Trecho do documento
-------------------------

Superar o estágio comercial é determinante para impedir o desenvolvimento desigual e uma divisão desequilibrada do trabalho na região. É o momento de enfrentar as assimetrias acumuladas entre os países, aprendendo de outros processos desastrosos (como o que é vivido no seio europeu). Rifar regionalmente a relação periferia-centro é um dever neste projeto político. Isto só pode ser conquistado através de um maior encadeamento produtivo regional. Requer muita sintonia para buscar a complementaridade produtiva, num sentido não neoliberal do termo, isto é, como produtos e também como produtores. Não é uma questão de apenas criar valor acrescido, mas de distribuí-lo.

-------------------------

Tarefa 1
Traduza para o inglês a frase "Isto só pode ser conquistado através de um maior encadeamento produtivo regional.", do trecho sobre desenvolvimento regional.
Tarefa 2
Por favor, cite do trecho sobre desenvolvimento regional a parte que vai de "Superar o estágio" até "mas de distribuí-lo.", inclusive.

Material abaixo
-------------------------

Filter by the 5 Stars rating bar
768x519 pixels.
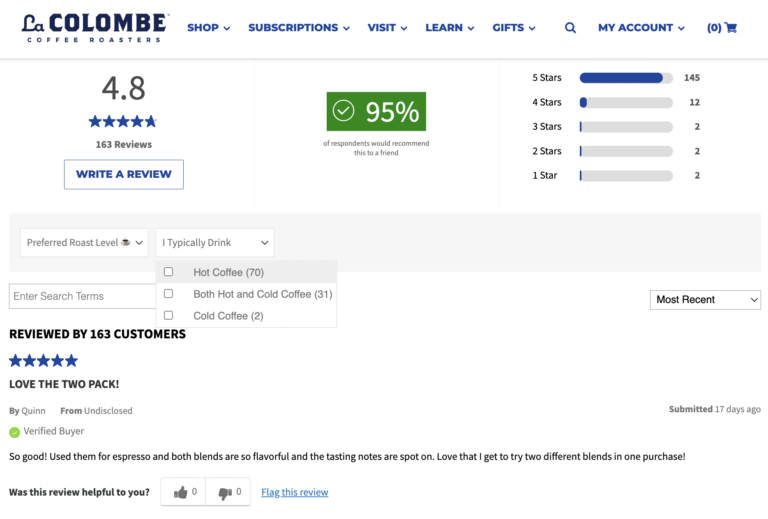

-------------------------

Solução 1
This can only be achieved through greater regional productive linkage.

Solução 2
Superar o estágio comercial é determinante para impedir o desenvolvimento desigual e uma divisão desequilibrada do trabalho na região. É o momento de enfrentar as assimetrias acumuladas entre os países, aprendendo de outros processos desastrosos (como o que é vivido no seio europeu). Rifar regionalmente a relação periferia-centro é um dever neste projeto político. Isto só pode ser conquistado através de um maior encadeamento produtivo regional. Requer muita sintonia para buscar a complementaridade produtiva, num sentido não neoliberal do termo, isto é, como produtos e também como produtores. Não é uma questão de apenas criar valor acrescido, mas de distribuí-lo.